## Source passage
When we took field trips to museums and art galleries as youngsters, we might not have appreciated the beauty and history behind the pieces. As we’ve matured, we can comprehend and gaze in amazement at the most beautiful paintings curated at museums worldwide. If you want to travel around the world and see amazing pieces of art, add these museums to your bucket list.
The Mona Lisa by Leonardo da Vinci – Louvre Museum, Paris
The enigmatic Mona Lisa, also known as La Gioconda, is a portrait painting by the Italian polymath Leonardo da Vinci. This iconic piece, painted between 1503 and 1506, has been a prominent pop culture fixture for eons.
Part of the allure of this historical marvel is the subject’s mysterious smile and her unproven identity. The title Mona Lisa stems from the Italian term Monna Lisa, which translates to Lady Lisa.
Many scholars believe the woman in the painting is Lisa Gherardini, the wife of Florentine merchant Francesco del Giocondo. You can find the Mona Lisa in the Louvre Museum, Paris—despite what we saw in Glass Onion: A Knives Out Mystery—where it continues to captivate millions of visitors.
Starry Night by Vincent van Gogh – Museum of Modern Art, New York
Vincent van Gogh’s Starry Night is a mesmerizing amalgamation of emotion, color, and technique. Painted in 1889 from his room in the asylum at Saint-Paul-de-Mausole, without the aid of any visual reference, Van Gogh managed to capture the nightly spectacle of the heavens with a dreamy brilliance infused with deep emotions.

## List of tasks
A – List every person named in the passage on famous museum paintings.
B – Extend the passage on famous museum paintings, picking up after its final sentence.

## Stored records

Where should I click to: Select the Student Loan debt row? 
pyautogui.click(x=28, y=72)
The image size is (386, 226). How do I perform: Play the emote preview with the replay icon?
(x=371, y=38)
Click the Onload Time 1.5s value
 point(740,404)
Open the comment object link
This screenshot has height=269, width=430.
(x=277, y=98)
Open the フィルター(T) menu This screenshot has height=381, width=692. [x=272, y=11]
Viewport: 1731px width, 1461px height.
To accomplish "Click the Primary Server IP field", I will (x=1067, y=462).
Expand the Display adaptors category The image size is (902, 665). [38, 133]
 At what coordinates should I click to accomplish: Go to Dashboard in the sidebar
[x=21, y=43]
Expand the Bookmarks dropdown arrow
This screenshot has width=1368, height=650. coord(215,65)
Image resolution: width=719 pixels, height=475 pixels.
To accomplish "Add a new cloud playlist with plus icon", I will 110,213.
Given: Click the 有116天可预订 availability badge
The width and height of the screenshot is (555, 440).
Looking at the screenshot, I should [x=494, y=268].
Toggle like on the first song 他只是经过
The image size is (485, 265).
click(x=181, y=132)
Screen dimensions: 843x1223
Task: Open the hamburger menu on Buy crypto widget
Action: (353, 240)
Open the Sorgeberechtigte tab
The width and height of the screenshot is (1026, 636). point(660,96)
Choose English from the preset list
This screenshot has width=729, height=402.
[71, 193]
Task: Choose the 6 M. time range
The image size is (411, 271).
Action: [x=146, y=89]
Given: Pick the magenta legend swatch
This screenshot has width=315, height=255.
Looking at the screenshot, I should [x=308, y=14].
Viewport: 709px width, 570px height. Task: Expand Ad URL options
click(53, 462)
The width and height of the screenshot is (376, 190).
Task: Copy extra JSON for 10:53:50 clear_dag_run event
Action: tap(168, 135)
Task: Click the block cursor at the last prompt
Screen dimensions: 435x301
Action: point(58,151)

## Solved tasks
A – Leonardo da Vinci, Lisa Gherardini, Francesco del Giocondo, Vincent van Gogh

B –
Despite the painting’s genesis in personal turmoil, historians claim Starry Night as a pioneering work in the Symbolist movement. It deviates from the literal in favor of capturing the invisible through visible means. You can find Starry Night on display under the carefully curated lights in the Museum of Modern Art, New York.
The Scream by Edvard Munch – National Gallery, Oslo
Edvard Munch’s The Scream is one of the most iconic works in the annals of art history, symbolizing existential anxiety and despair. This masterpiece, created in 1893, reflects the inner turmoil and the sense of dread that was integral to Munch’s life.
The painting features an agonized figure against the backdrop of a bloody sky, its vibrant, swirling colors evoking a sense of chaos and disorder. Munch described The Scream as a “study of the soul, that is the study of my self.”